Saint-Mandé, 16 mai 1843.

J’ai lu, monsieur, votre excellent travail. C’est mieux qu’une prosodie, c’est un livre. Vous m’y traitez trop bien ; voilà ma grosse critique. Je me hâte de vous la faire. Effacez mon nom le plus que vous pourrez, cela vous portera bonheur.

À cela près, vous avez fait, je le répète, un travail excellent. Vous expliquez à tous ce que c’est que le vers moderne, ce fameux vers brisé qu’on a pris pour la négation de l’art et qui en est, au contraire, le complément. Le vers brisé a mille ressources, aussi a-t-il mille secrets. Vous indiquez les ressources au public qui vous en saura gré, et vous trahissez les secrets des poëtes, qui ne s’en fâcheront pas. Le vers brisé est un peu plus difficile à faire que l’autre vers ; vous démontrez qu’il y a une foule de règles dans cette prétendue violation de la règle. Ce sont là les mystères de l’art ; mais vous les connaissiez comme poëte avant de les expliquer comme prosodiste. Vous avez fait de beaux vers, et beaucoup, et souvent, et vous comprenez mieux que personne combien ce savant mécanisme du vers moderne peut contenir de pensée et d’inspiration. Le vers brisé est en particulier un besoin du drame ; du moment où le naturel s’est fait jour dans le langage théâtral, il lui a fallu un vers qui pût se parler. Le vers brisé est admirablement fait pour recevoir la dose de prose que la poésie dramatique doit admettre. De là, l’introduction de l’enjambement et la suppression de l’inversion, partout où elle n’est pas une grâce et une beauté. Ce sont là, monsieur, les vérités que vous avez comprises, celles-là et bien d’autres. Vous les enseignez à la foule, et, grâce à vous, ce qui était vrai pour nous poëtes, va devenir vrai pour tous les lecteurs. Grand service et grand progrès. Votre livre fera un jour partie de la loi littéraire.

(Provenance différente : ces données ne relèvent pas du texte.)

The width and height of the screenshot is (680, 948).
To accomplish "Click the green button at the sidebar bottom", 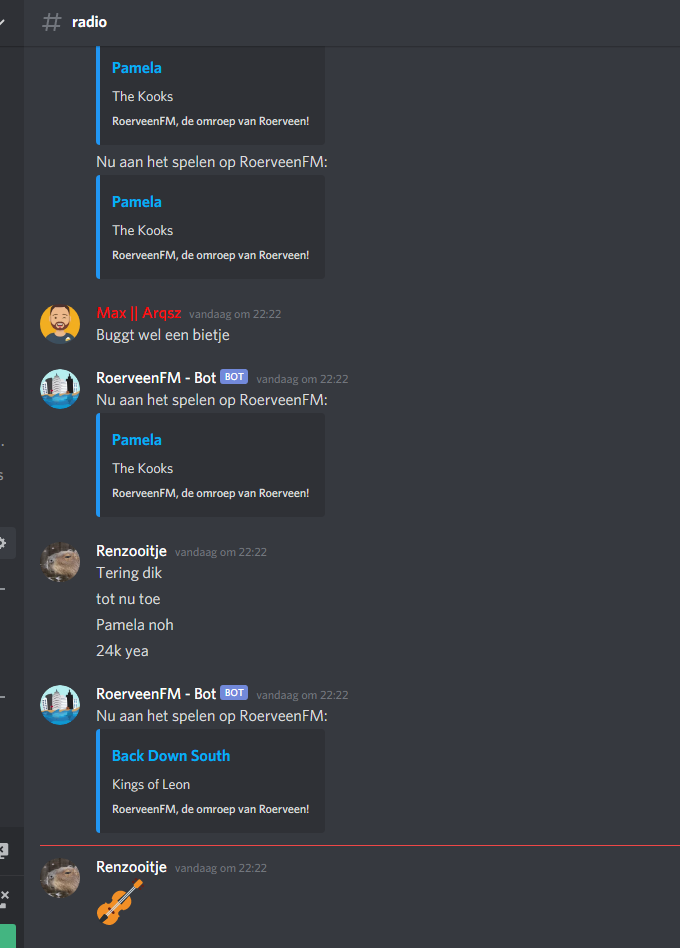I will click(x=8, y=936).
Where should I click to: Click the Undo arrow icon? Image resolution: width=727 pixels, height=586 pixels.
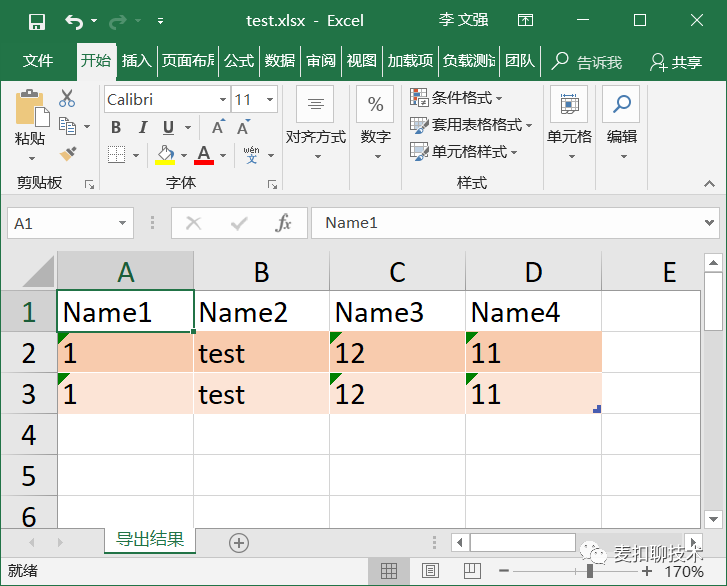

Je vous félicite, monsieur, de ce beau travail. Jamais les idées n’ont été en meilleur état qu’aujourd’hui. Tous les esprits élevés, honnêtes et droits marchent au même but. La pensée, assurée de l’avenir, conquiert de plus en plus le présent. La grande révolution des idées s’accomplit, aussi irrésistible que la révolution des faits et des mœurs, mais plus pacifique. Les petits esprits seulement criaient de retourner en arrière, c’est la loi, ils la suivent ; laissons-les faire. Tout va bien. Continuez, vous, monsieur, de marcher en avant, avec tout ce qui est noble et généreux, avec tout ce qui est jeune et vivant. Nous serons tous avec vous du cœur et de l’esprit.

Agréez, monsieur, l’assurance de mes sentiments les plus affectueux et les plus distingués.

Victor Hugo.

À Léopoldine.

22 mai [1843].

Ton bonheur est le mien, ma Didine chérie, et chaque fois que je reçois une de tes bonnes petites lettres tout empreintes de joie et de sérénité, je remercie Dieu. Embrasse pour moi ton bon et cher mari. Je le remercie de faire ton bonheur.

Je suis ici, mon enfant, dans une solitude profonde, occupé de vous, car c’est à vous que je pense quand je travaille. Je me promène toute la journée sous les arbres du bois de Vincennes avec le vieux donjon pour perspective, et de temps à autre un canonnier ou un paysan pour compagnie. Je fais des vers à travers tout cela.

Je reste à Paris pour Charles le plus longtemps possible, et aussi pour ta vieille et bonne amie, Mlle Louise Bertin, qui va, j’espère, avoir un prix Monthyon. J’ai mis la chose en train, et il faut maintenant que je veille sur le côté hostile de l’Académie jusqu’au dénouement.

Ta mère m’a écrit mille détails doux et charmants sur ton intérieur. J’en avais déjà eu par toi. Elle me les a complétés. Je vois d’ici ta petite chambre, tes meubles bien choisis et bien arrangés, les dessins, les chinoiseries, les portraits, et ma jolie Didine fraîche et heureuse au milieu de toutes ces choses gracieuses et douces.

Je t’embrasse et je t’aime, mon enfant. Quelle joie le jour où je te reverrai ! Pense à moi, écris-moi. Tu as toujours, songes-y bien, la même place dans mon cœur et dans ma vie. Je t’embrasse encore.